- [CONSEGNE]
• 1. Nel testo della pagina sul modello economico cubano, quali mestieri vengono citati come esempi della piccola proprietà privata sempre esistita a Cuba?
• 2. Prosegui il testo della pagina sul modello economico cubano, riprendendo dopo la sua ultima frase.

Tornando al modello economico. Ti rivolgo una contestazione che viene dalla sinistra radicale: per distruggere il welfare e il pubblico, nei paesi europei come l’Italia si è cominciato a far spazio al privato, che avrebbe dovuto essere più efficiente, e che ha finito per imporre sfacciatamente i propri interessi su quelli generali, come si è visto per il settore sanitario durante la pandemia. Riuscirà Cuba a passare per questa porta stretta senza perdere il proprio modello? Con quali anticorpi?

Sul piano storico, il socialismo è un sistema giovane. Se il campo socialista avesse continuato a esistere, forse non avremmo avuto bisogno di prendere questa strada, ma è solo una mia opinione. D’altronde, se ci fosse ancora l’Unione Sovietica, forse non avremmo potuto ottenere le stesse cose dal settore privato. Per esempio, gli Stati Uniti dicono che il bloqueo non colpisce il settore privato, ma non è vero. Solo che se sono le imprese a dimostrarlo in prima persona, il mondo ha modo di capire le dimensioni del bloqueo assassino. Comunque, non abbiamo alternativa. Di certo, non ci è mai piaciuta la disuguaglianza, noi vogliamo una società quanto più ugualitaria possibile, ma il capitalismo è un gran problema. Abbiamo dovuto ricorrere al settore privato, anche se in forma controllata dallo Stato. Ora tutto dipende da come andranno le cose, da quanto l’impresa statale riesce a ossigenarsi, ad acquisire forza produttiva che incida sul benessere economico della popolazione, sulla produzione di beni e servizi. Il privato è una componente. D’altro canto, a Cuba è sempre esistita una certa forma di proprietà privata, ma su piccola scala, il calzolaio e il falegname hanno sempre avuto la loro bottega, solo che oggi la loro incidenza sull’economia, aumenta. Per noi, è come in guerra: devi prendere decisioni in fretta, sempre in emergenza, e non puoi rimanere fermo perché una bomba potrebbe scoppiarti fra i piedi.

- [MATERIALE MOSTRATO]
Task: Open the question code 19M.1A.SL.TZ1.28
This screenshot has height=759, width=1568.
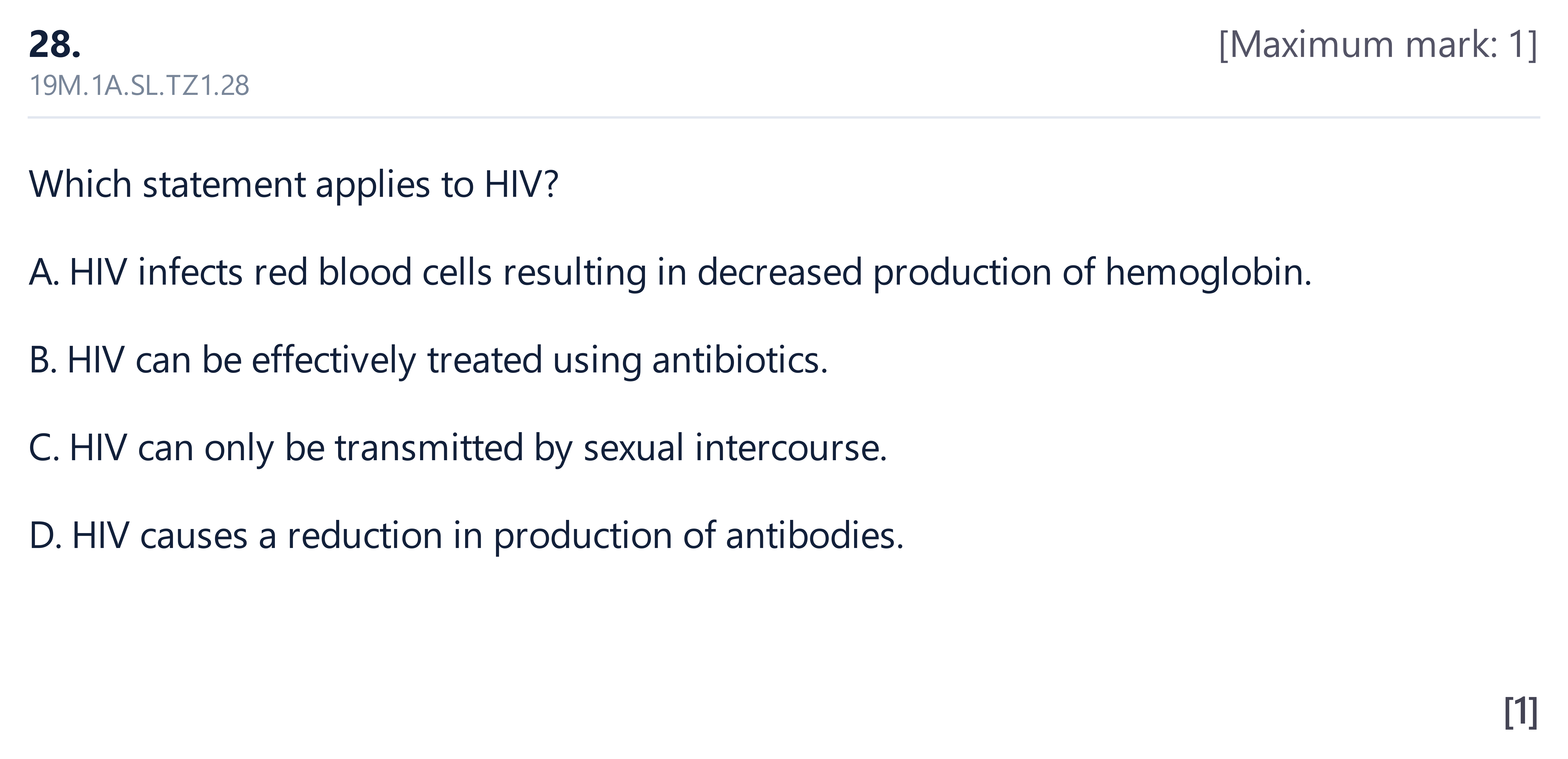Action: coord(139,85)
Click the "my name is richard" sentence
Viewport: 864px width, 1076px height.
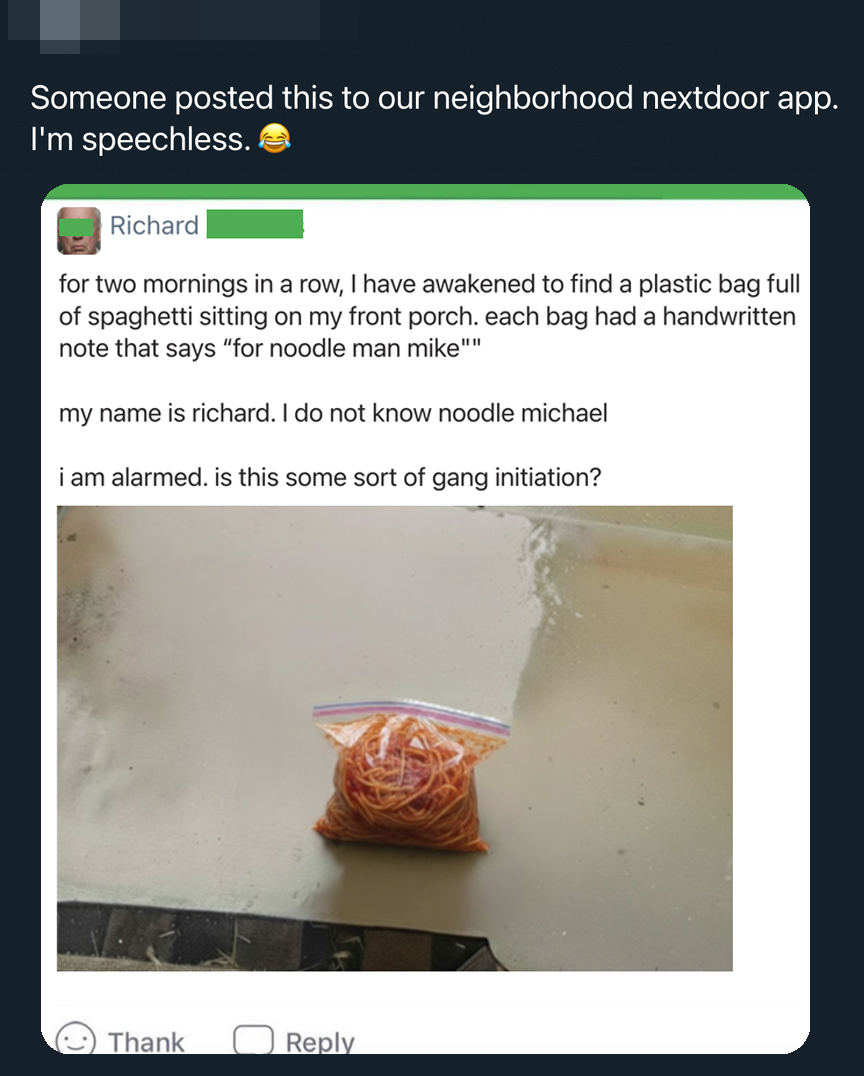(333, 413)
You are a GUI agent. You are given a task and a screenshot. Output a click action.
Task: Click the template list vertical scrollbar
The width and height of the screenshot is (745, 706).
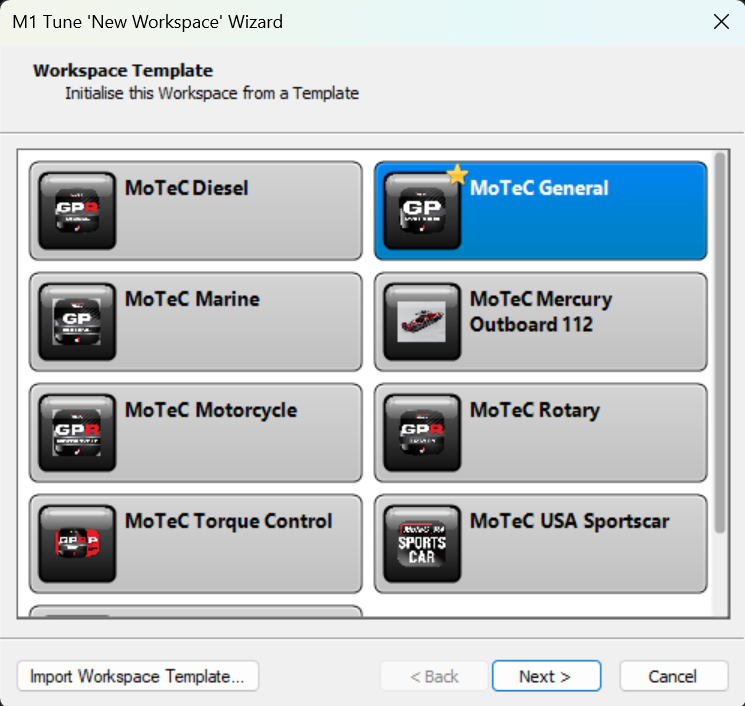[x=720, y=340]
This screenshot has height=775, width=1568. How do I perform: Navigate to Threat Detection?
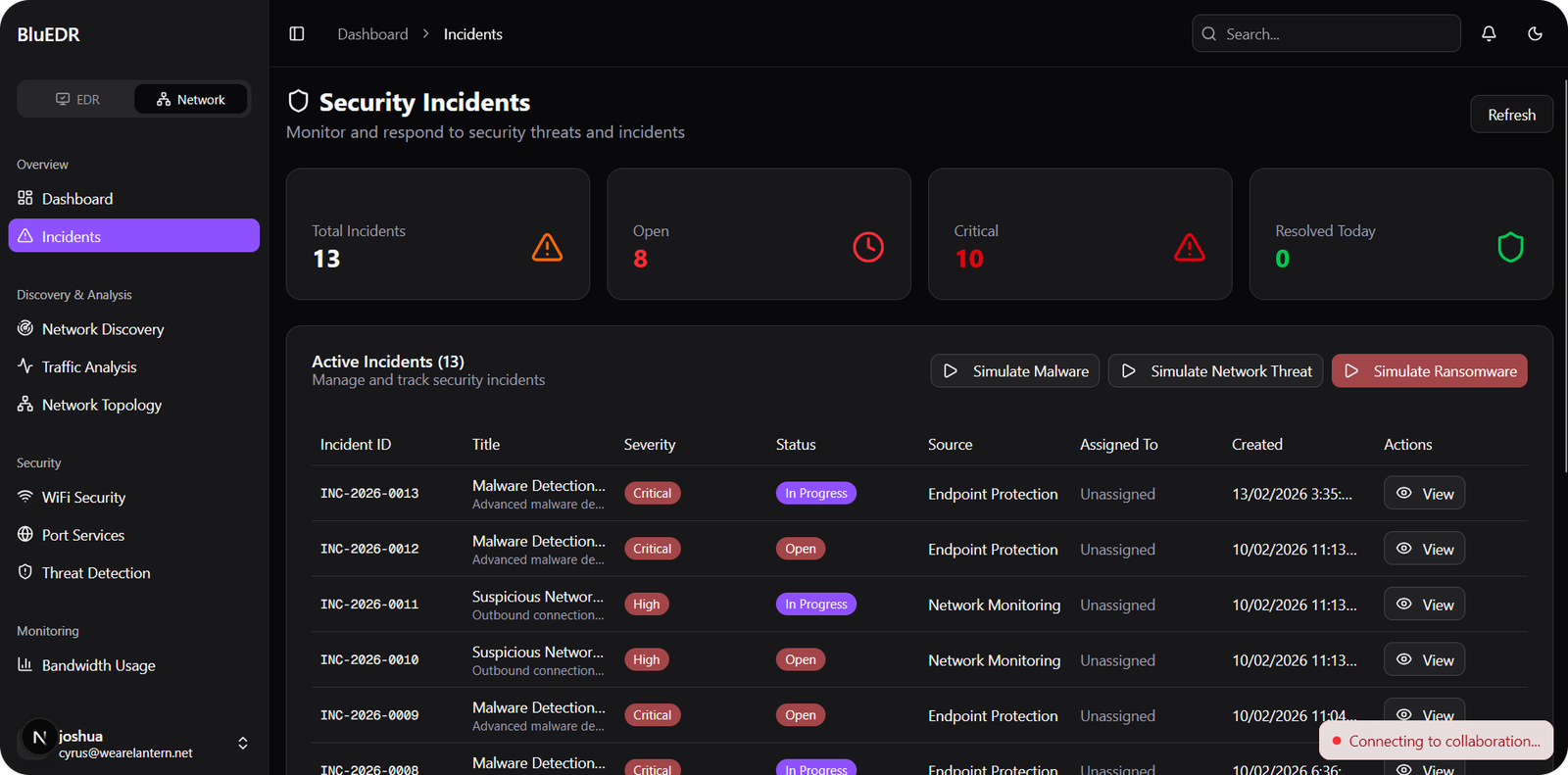[x=95, y=573]
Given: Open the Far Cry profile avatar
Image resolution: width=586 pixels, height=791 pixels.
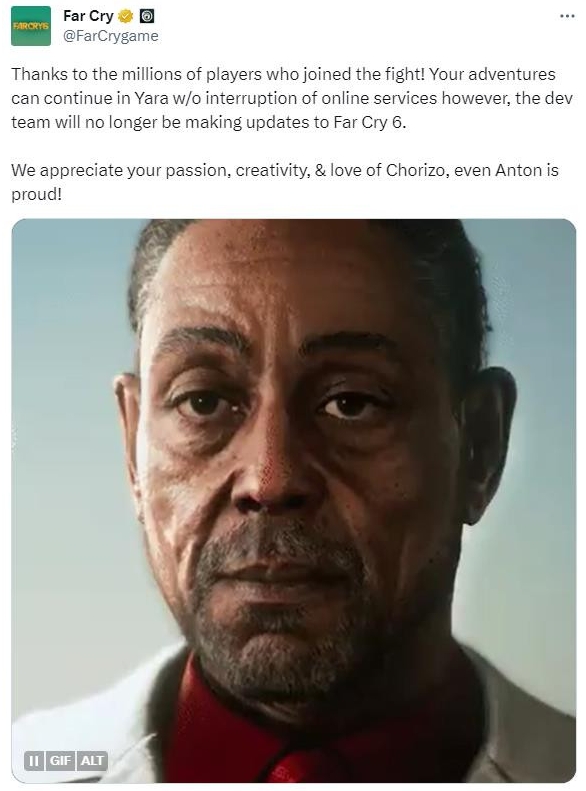Looking at the screenshot, I should coord(31,26).
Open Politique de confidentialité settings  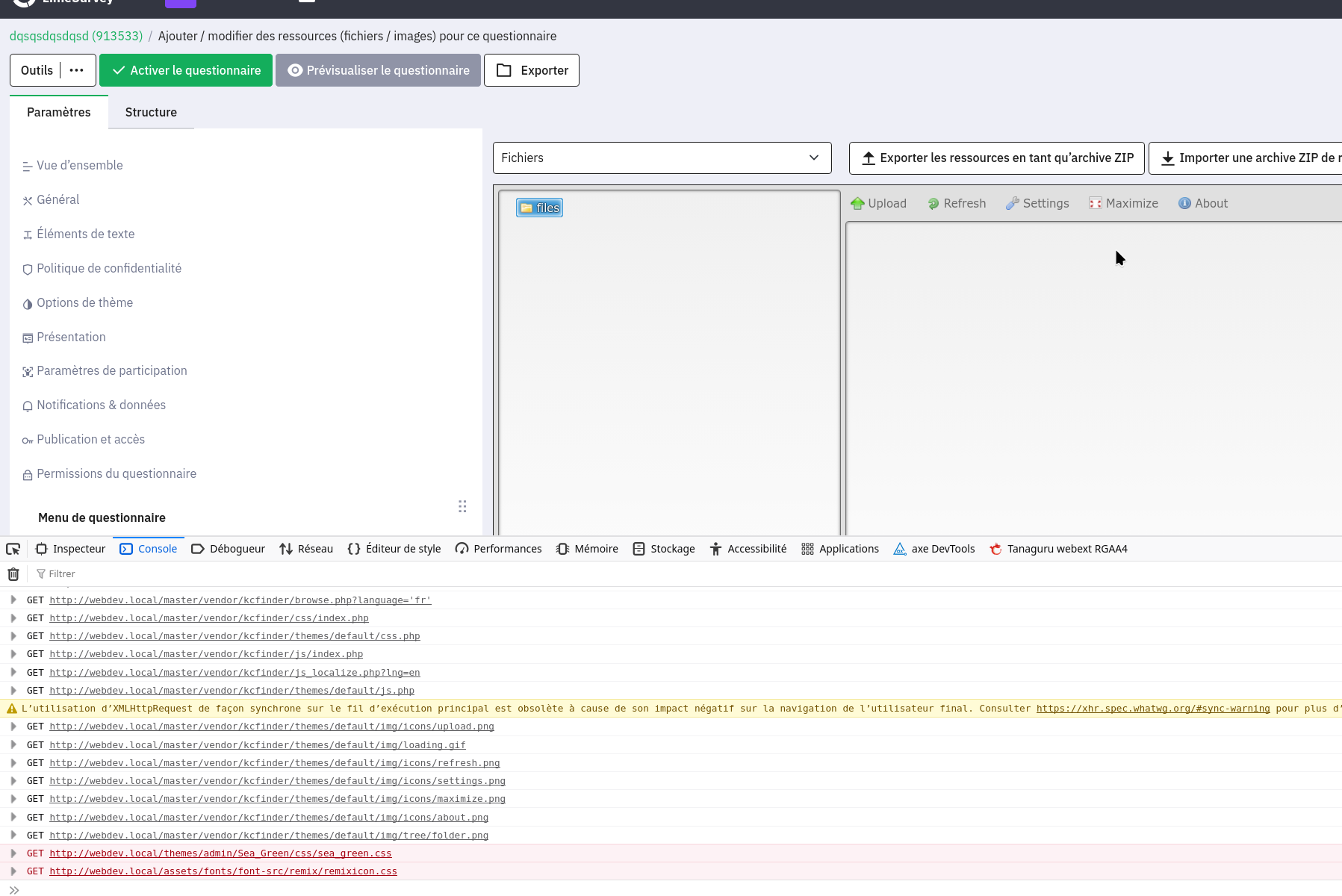pos(109,268)
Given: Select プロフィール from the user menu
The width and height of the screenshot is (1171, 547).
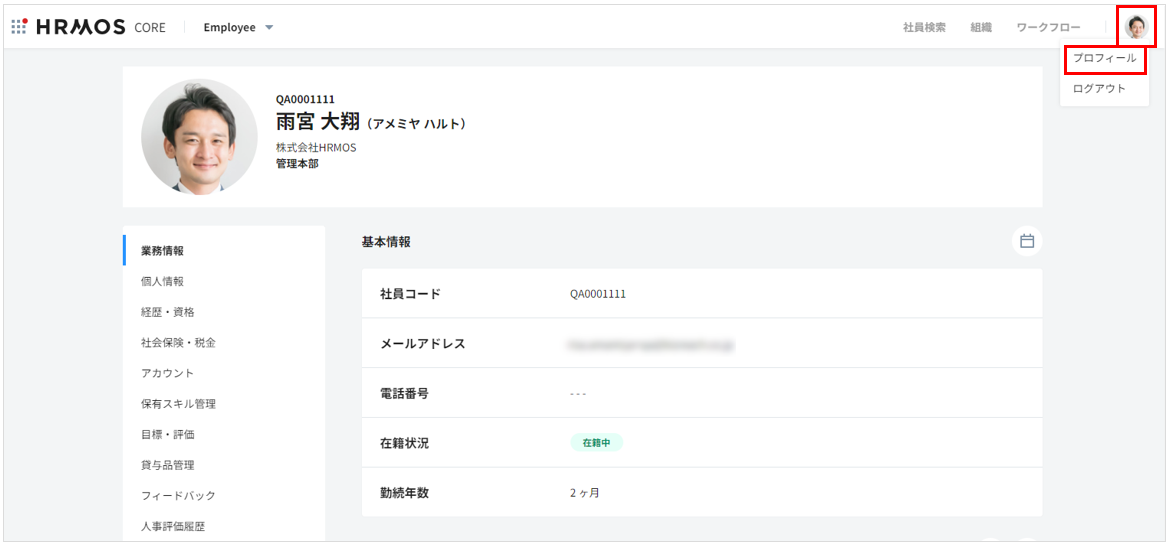Looking at the screenshot, I should click(x=1104, y=59).
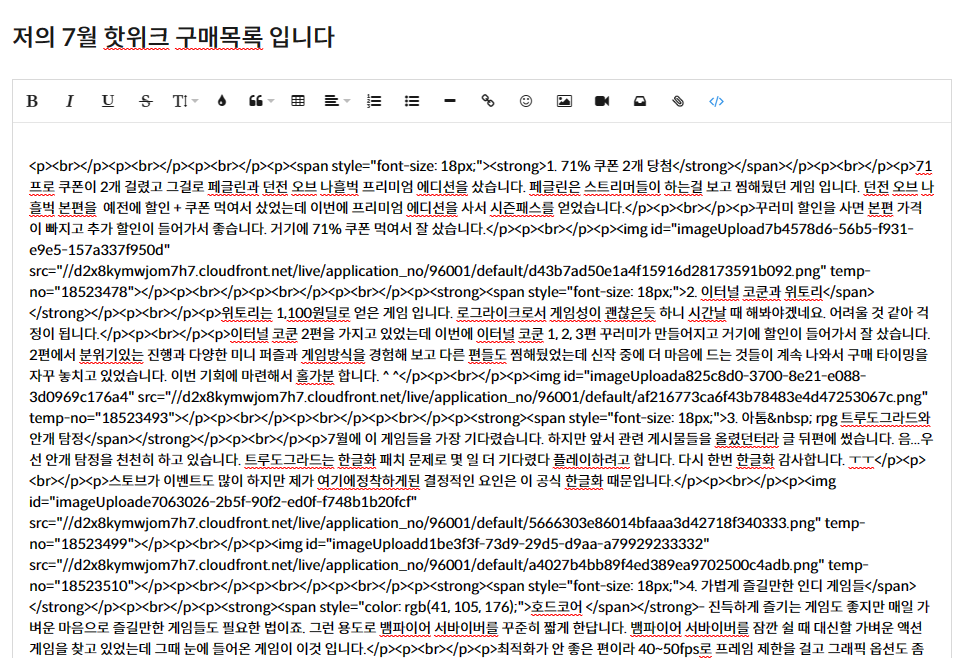Create a numbered ordered list
Viewport: 963px width, 658px height.
point(374,101)
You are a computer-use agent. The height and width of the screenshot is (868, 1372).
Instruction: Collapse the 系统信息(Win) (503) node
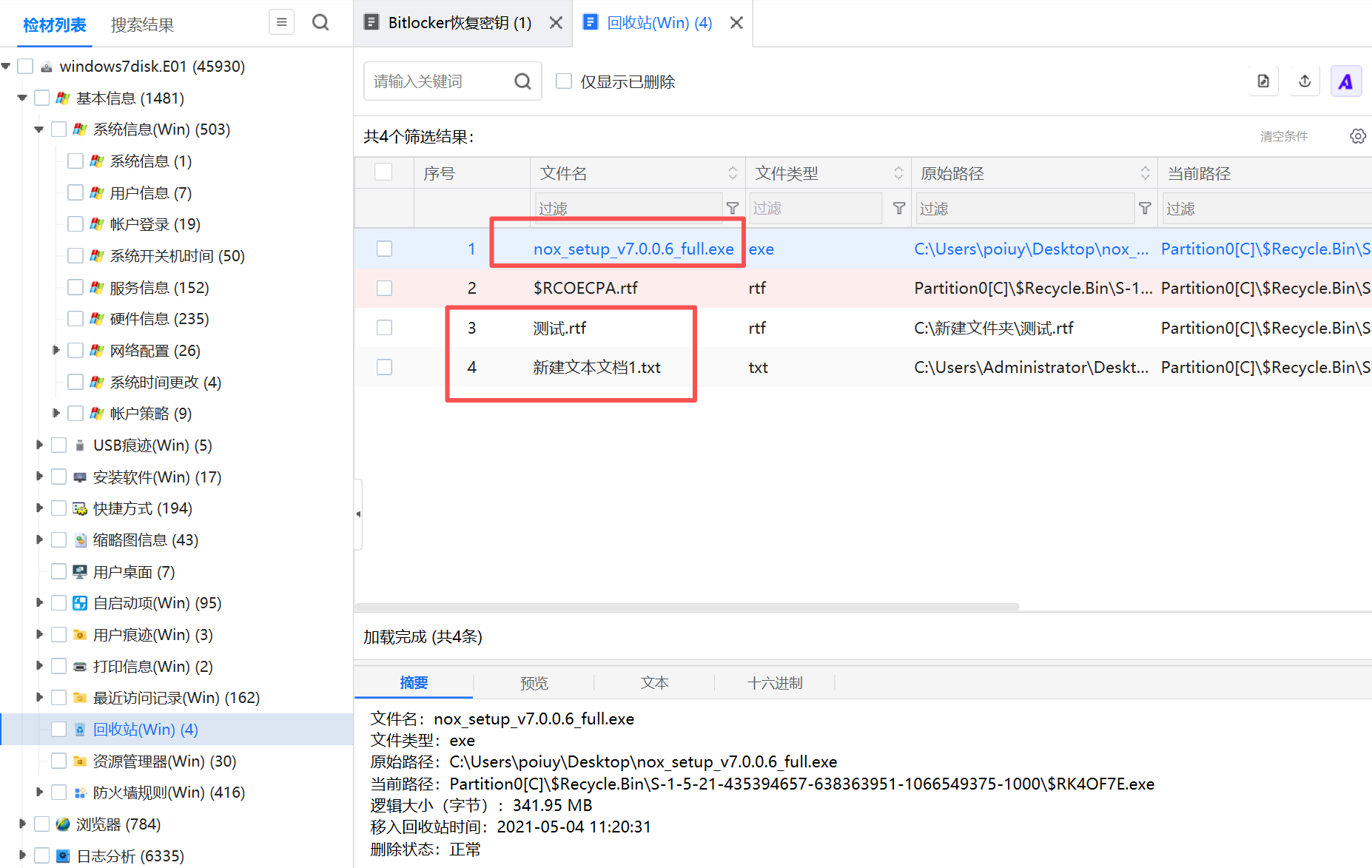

- [SOLUZIONI]
• 1. Il calzolaio e il falegname.

• 2.
Quanto pesano il conflitto in Ucraina e l’attacco al Venezuela bolivariano?

Il Venezuela è uno dei nostri principali soci commerciali, tutto quel che colpisce un amico, colpisce anche te. E se hai qualcosa, per esempio il vaccino, non puoi venderlo per guadagnarci, secondo la logica capitalista, quindi ci si aiuta. Questo ha dei vantaggi, ma anche delle conseguenze, perché tutto quel che colpisce il Venezuela, colpisce anche Cuba. Il nostro combustibile viene dal Venezuela e dalla Russia, negli ultimi mesi abbiamo avuto moltissime difficoltà. A volte, anche se possiamo pagarlo, non troviamo la nave che lo trasporti perché se entra a Cuba, poi non può più entrare negli Usa, per via della Legge Torricelli.

I medici cubani sono venuti in Italia e in Europa in piena pandemia. Nonostante questo, il Parlamento europeo ha votato una vergognosa risoluzione in cui, rispetto alle missioni mediche cubane all’estero si parla addirittura di traffico di persone. Come ha risposto Cuba al Vertice dei Popoli?

I nostri medici hanno reso un gran servizio al mondo, anche al mondo sviluppato. Ai tempi dell’Ebola, vi fu un accordo con Obama perché potessero prestare soccorso dove nessuno voleva andare, ma tutto questo si è dimenticato. Continuiamo a lottare con la ragione e con la verità, come abbiamo fatto per tanti anni. Nessun popolo al mondo è allenato come noi alla resistenza. Nei momenti più difficili tiriamo fuori maggior forza. Fidel aveva previsto la caduta del campo socialista. Disse: se dovesse cadere l’Urss, e non ce lo auguriamo, anche in quella circostanza, Cuba continuerà a lottare e resistere.

Che messaggio vuoi dare a questa Europa addormentata, per il 26 luglio?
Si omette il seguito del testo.